In this context, people ignore the change in received flux due to the shifting of the object's spectrum through the detector's passband. That effect is very real, of course, but bringing it up opens a whole new kettle of fish. The discussion about (1+z)^4 centers on the properties of space and time, not properties of the source. In other words, people who talk about (1+z)^4 are interested in cosmology, not in the evolution of stars and galaxies.
There ARE plenty of people who do care deeply about the properties of galaxies and their evolution, of course. They will include in great gory detail the effects of the shifting of the source spectrum through the detector passband in these discussions.
One of the original references is Hubble and Tolman, "Two Methods of Investigating the Nature of the Nebular Redshift", ApJ 82, 302 (1935).
Last edited by StupendousMan; 2012-Jan-17 at 01:26 PM.
Now I'm rather puzzled and confused.
Disney has been doing astronomy for decades, full-time, and many of the published papers of which he an author concern observations of galaxies, in various wavebands. He's also written on cosmology (I have no idea about the co-author, R.H. Lang).
So for him to have written a paper (well, it's only a draft at this stage) whose main thrust is based on a fatal misunderstanding of the Tolman surface brightness relationship is, well, pretty astonishing, isn't it?
But more puzzling is that it seems he (Disney) has been working on this 'problem' for quite some time (e.g. "Some of these ideas were explored in 'The Visibility of High Redshift Galaxies' ( Phillipps, Davies & Disney 1990) which built on earlier papers in 1983 (Disney & Phillipps) and 1976 (Disney). However the highest redshift being considered there and then was 0.3!"); how could he have messed up so badly? I mean, if instead of being a (tenured?) professor, he was one of your (graduate) students, I doubt you'd've given him a pass if this were a term assignment, would you?
Forming opinions as we speak
Whoops. Antonsieb has it right: the apparent brightness of a point source will decrease as (1+z)^4. The short explanation I gave was, in fact, not appropriate for extended sources, but for point sources. It was my mistake -- I study supernovae, not galaxies, so I'm always thinking about those four factors.
Strangely enough, the apparent brightness of an extended source will ALSO decrease as (1+z)^4 in an expanding universe! The reasons are a little different. For an extended source, the simple inverse-law decrease in apparent brightness is countered by the increase in the source luminosity falling into the measurement aperture; that is, if we measure the amount of light in a circle of radius 3 arcseconds, then if a galaxy moves twice as far away, each little bit provides only 1/4 as much light, but at this larger distance, 4 times as many stars fall into our circle of 3 arcseconds. So, in a static universe, the surface brightness of an extended source would be constant.
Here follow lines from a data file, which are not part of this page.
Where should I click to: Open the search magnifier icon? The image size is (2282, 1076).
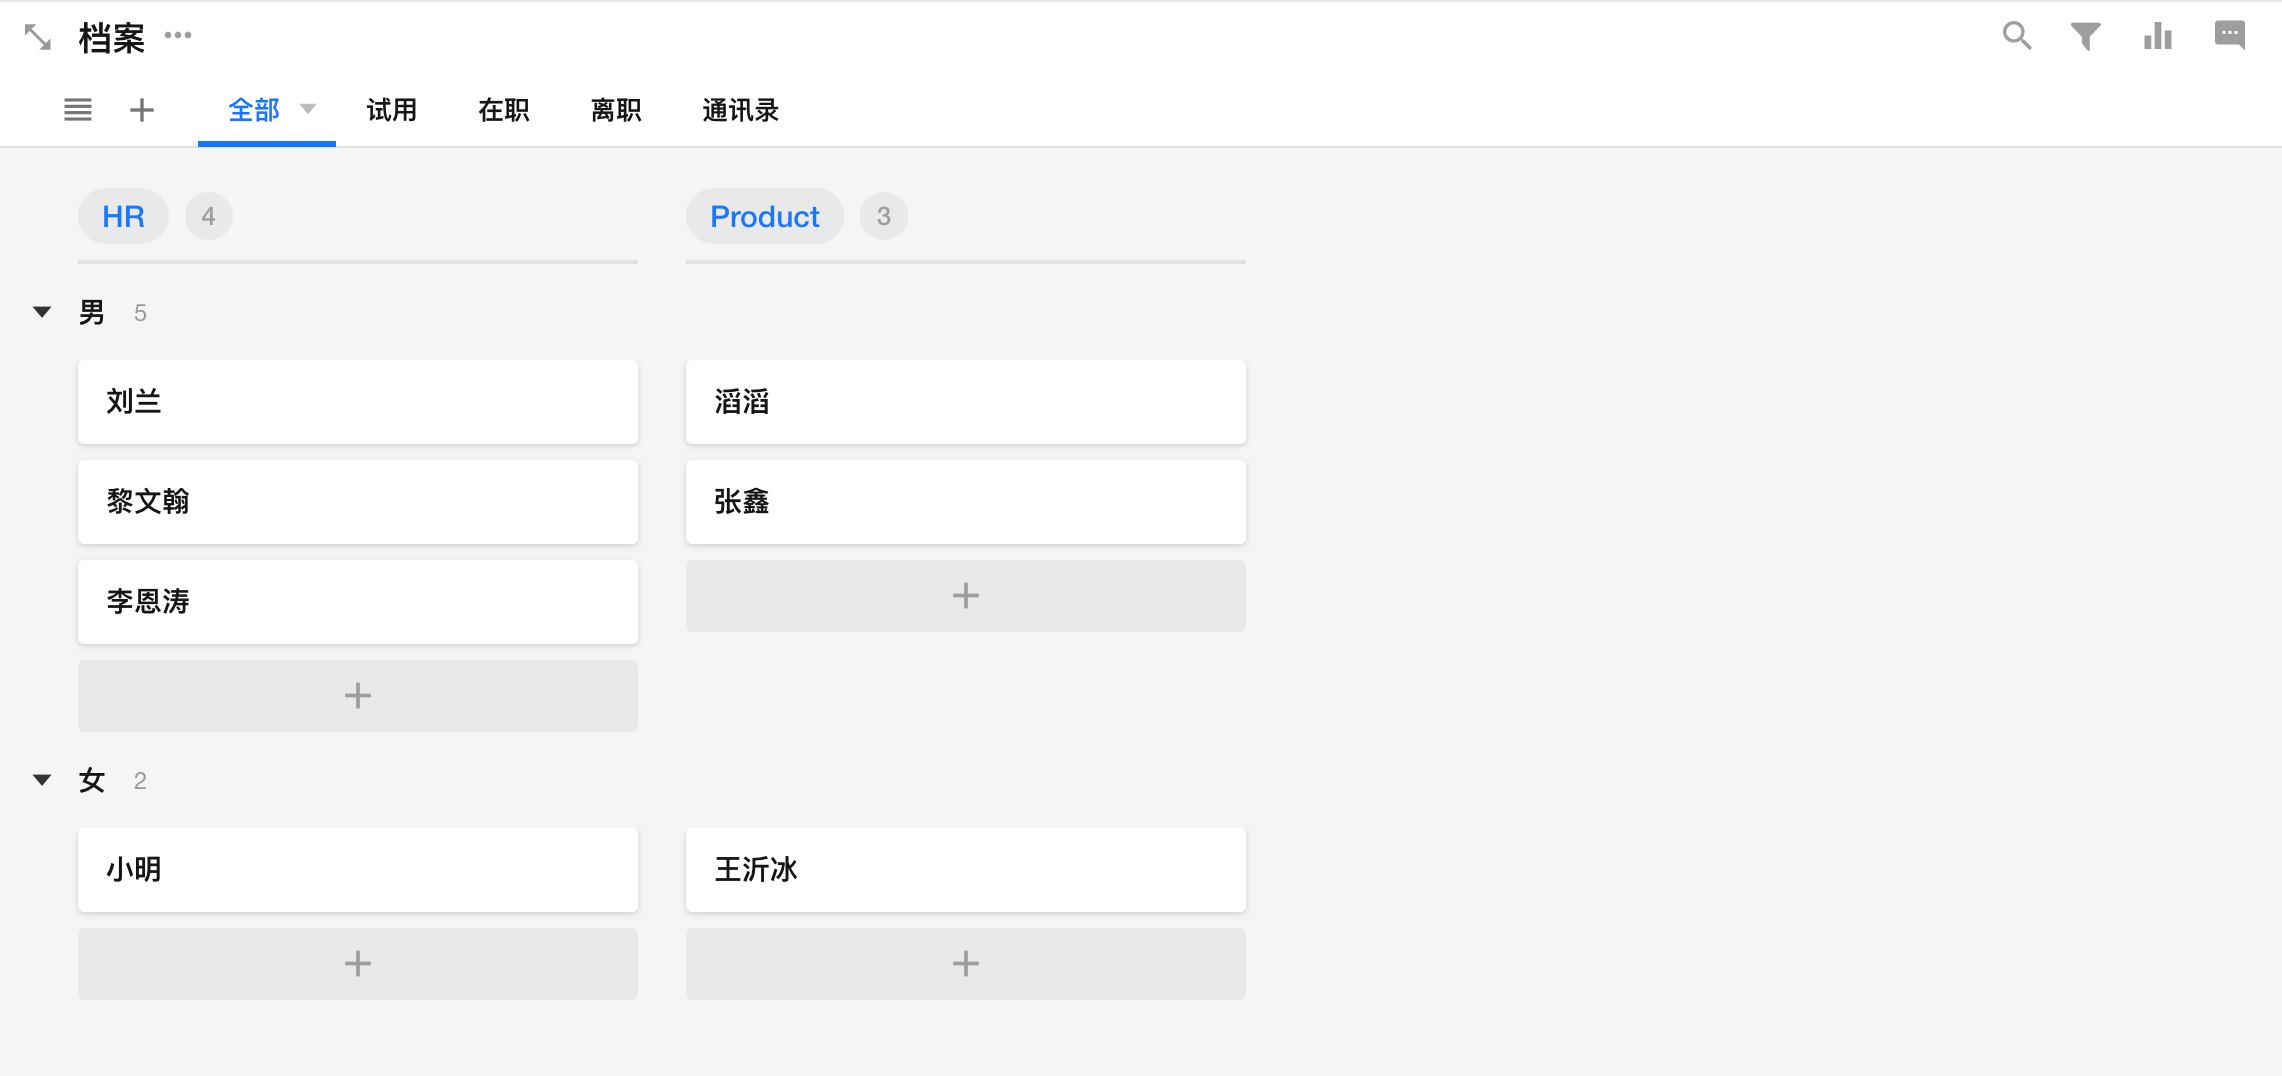click(x=2016, y=36)
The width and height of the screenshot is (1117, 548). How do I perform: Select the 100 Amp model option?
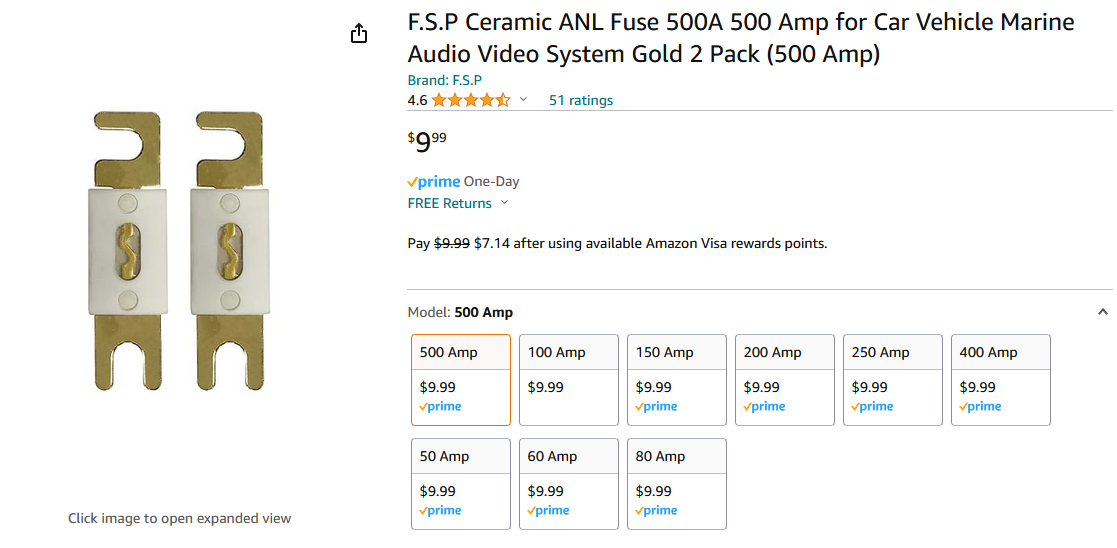tap(569, 380)
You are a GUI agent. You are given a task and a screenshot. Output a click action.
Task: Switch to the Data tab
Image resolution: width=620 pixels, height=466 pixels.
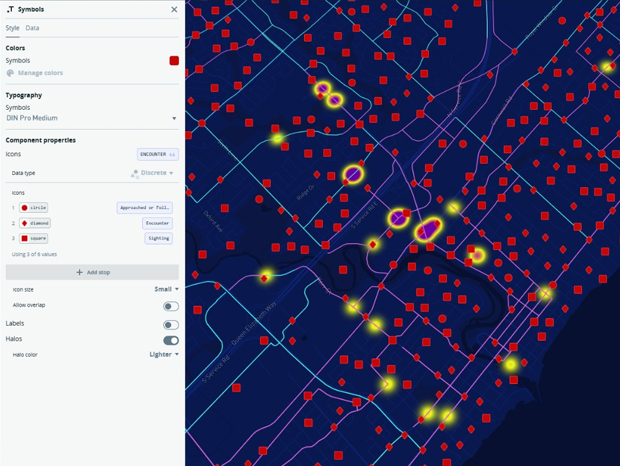(33, 28)
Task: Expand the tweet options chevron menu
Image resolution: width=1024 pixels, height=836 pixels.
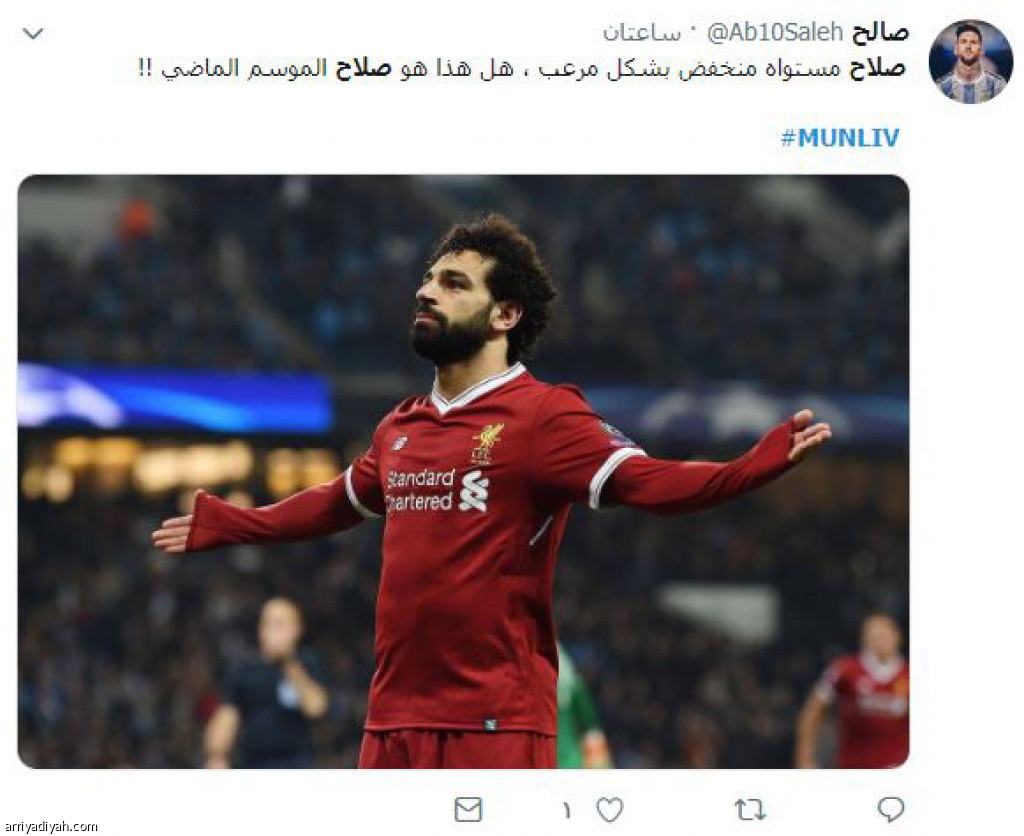Action: coord(33,33)
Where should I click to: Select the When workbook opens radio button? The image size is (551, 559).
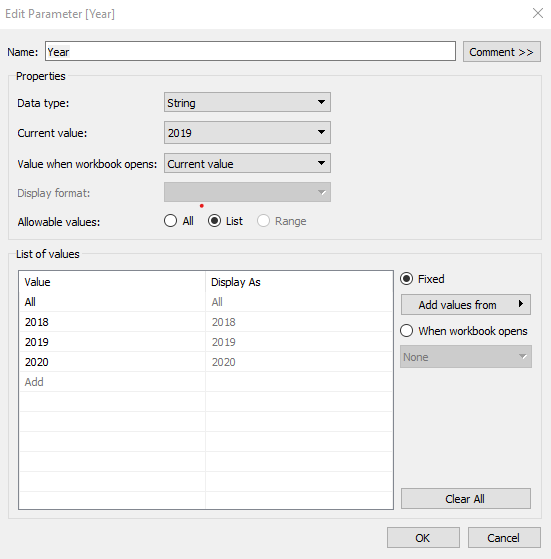[x=407, y=331]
In an expanding universe, the items 3 and 4 I listed in my original message, the time dilation and redshifting of each photon, would still apply. That would cause the surface brightness of a galaxy to decrease by a factor of (1+z)^2. But wait -- there's more! In an expanding universe, the apparent angular size of a galaxy does NOT decrease exactly as it does in a static universe. Instead of constantly shrinking and shrinking with distance, a galaxy will, at high redshift, start to increase in apparent angular size. It's hard to visualize (at least for me), but the basic idea is that when the galaxy emitted its light, it was much closer to us, which makes it apparent size (back then) larger than we'd otherwise expect.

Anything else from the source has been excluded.